Abstract
In an on-demand testing program, some items are repeatedly used across test administrations. This poses a risk to test security. In this study, we considered a scenario wherein a test was divided into two subsets: one consisting of secure items and the other consisting of possibly compromised items. In a simulation study of multistage adaptive testing, we used three methods to detect item preknowledge: a predictive checking method (PCM), a likelihood ratio test (LRT), and an adapted Kullback–Leibler divergence (KLD-A) test. We manipulated four factors: the proportion of compromised items, the stage of adaptive testing at which preknowledge was present, item-parameter estimation error, and the information contained in secure items.

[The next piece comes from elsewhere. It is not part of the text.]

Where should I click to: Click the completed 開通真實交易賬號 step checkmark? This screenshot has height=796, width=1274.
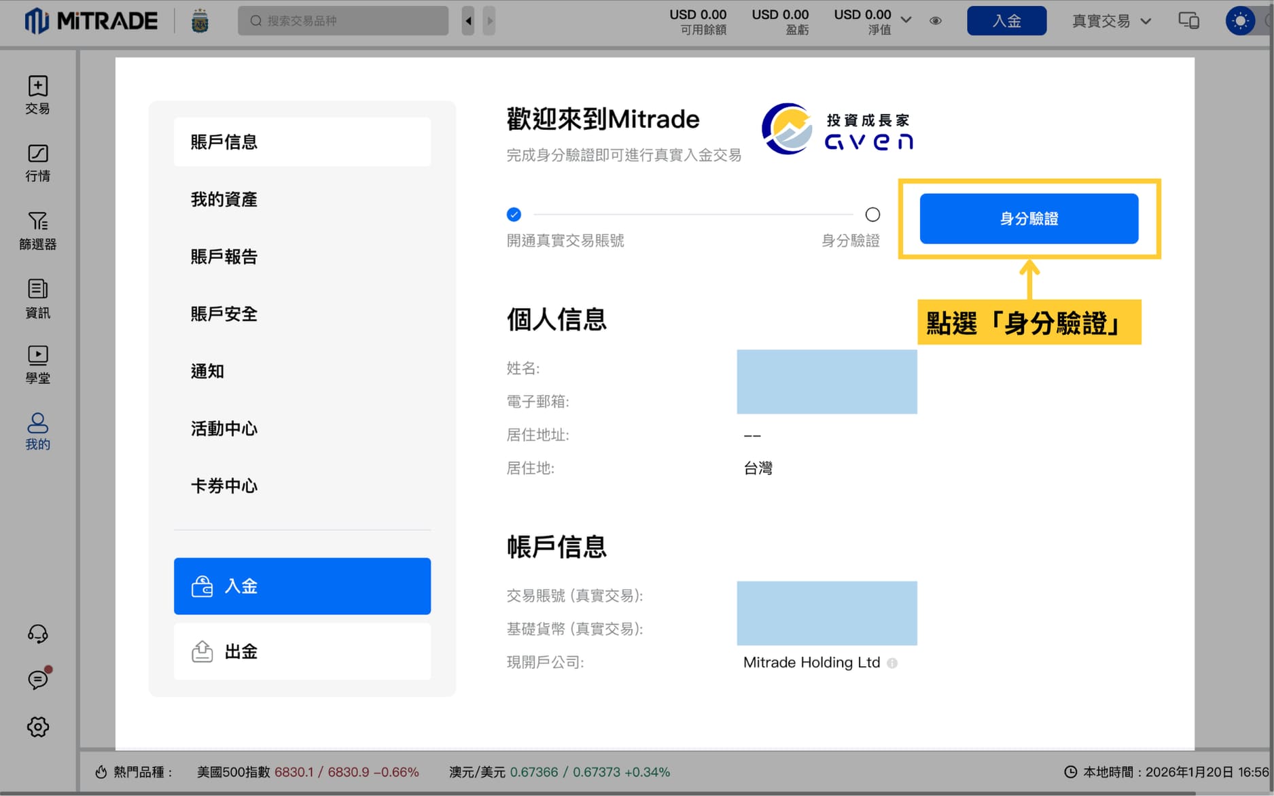[514, 213]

The type I error results indicated that the LRT and PCM methods are favored over the KLD-A method because the KLD-A can experience large inflated type I error in many conditions. In regard to power, the LRT and PCM methods displayed a wide range of results, generally from 0.2 to 0.8, depending on the amount of preknowledge and the stage of adaptive testing at which the preknowledge was present.
Notes
1 It is typically assumed that the two stages are equally likely to be compromised once they have both been repeatedly used. Under certain circumstances, a priori information of which items are most likely to be compromised is available, and thus T2 can only be formed by those items. But in this study, we do not make such an assumption.
2 The variance of normal distribution is the same as the variance of the c-parameters of T1 items with high-guessing parameters.